#### Work to complete
Give back exactly the lines from the one that holds "1400x842 pixels. At" through the final line of the data; omit the pictures and add nothing.

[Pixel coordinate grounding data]

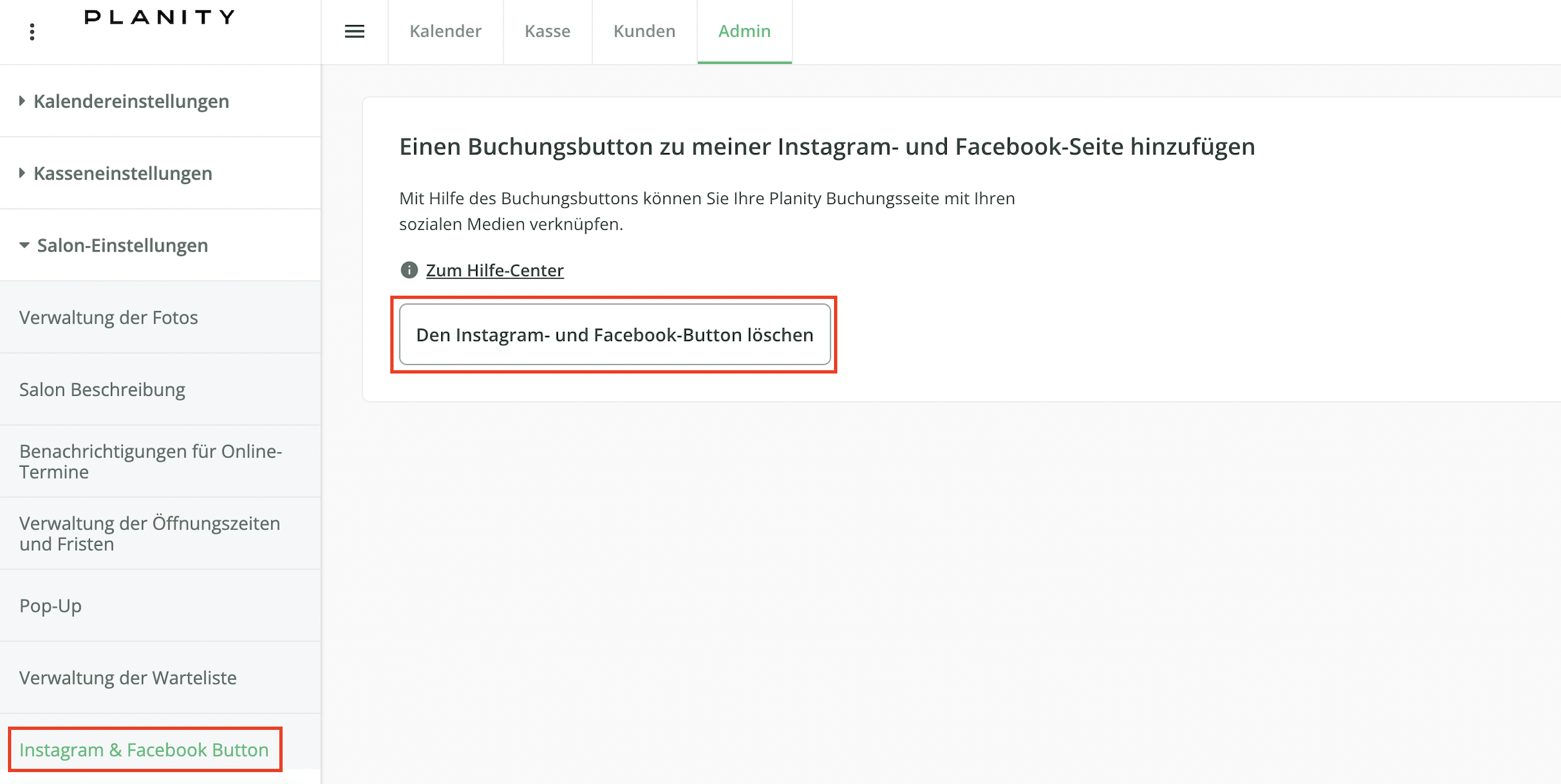The image size is (1561, 784).
Task: Select the Pop-Up settings item
Action: (51, 605)
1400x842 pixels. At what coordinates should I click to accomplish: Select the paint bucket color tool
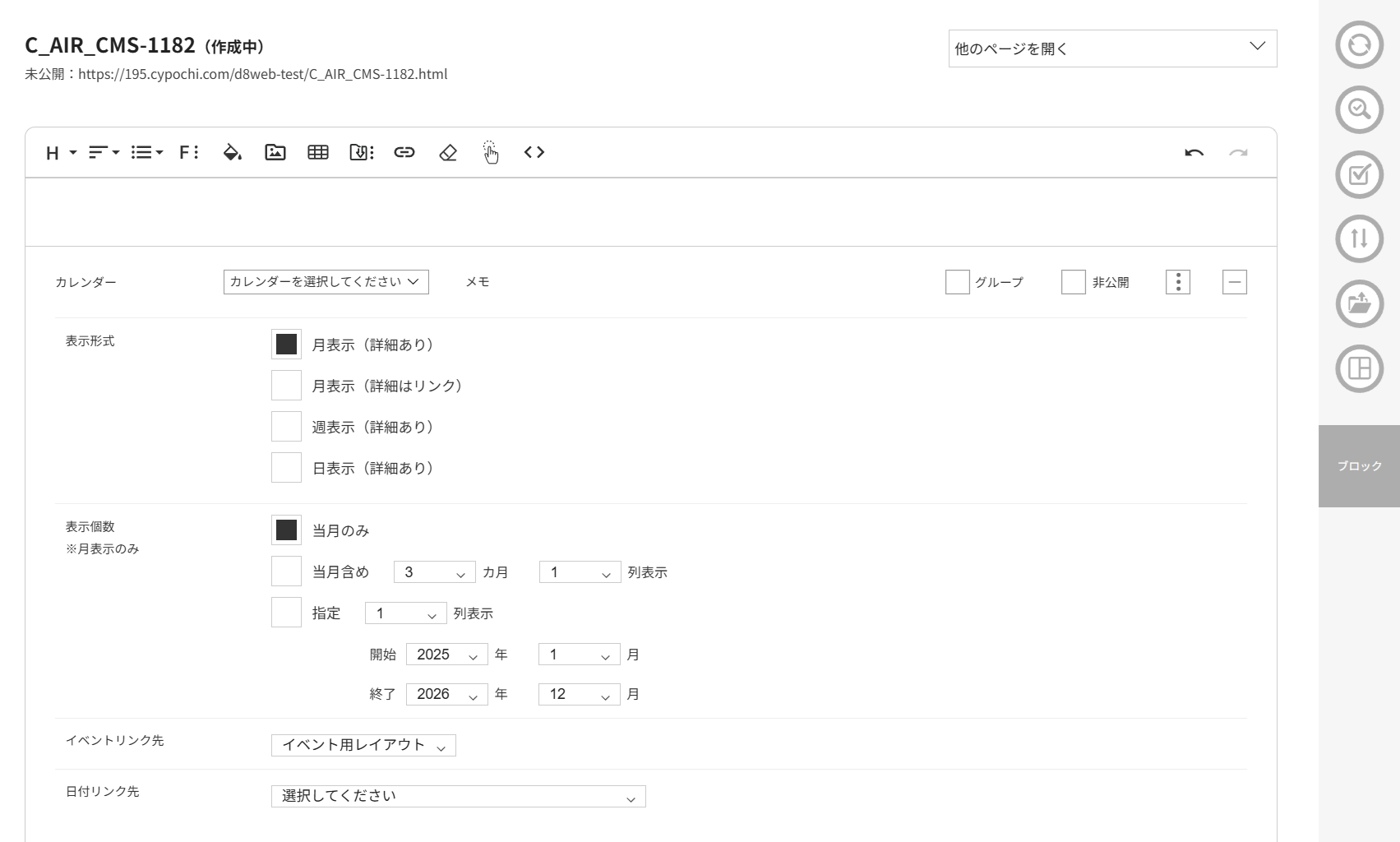coord(231,152)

#### Exercise output
1400x842 pixels. At what coordinates should I click to accomplish: Select the paint bucket color tool
coord(231,152)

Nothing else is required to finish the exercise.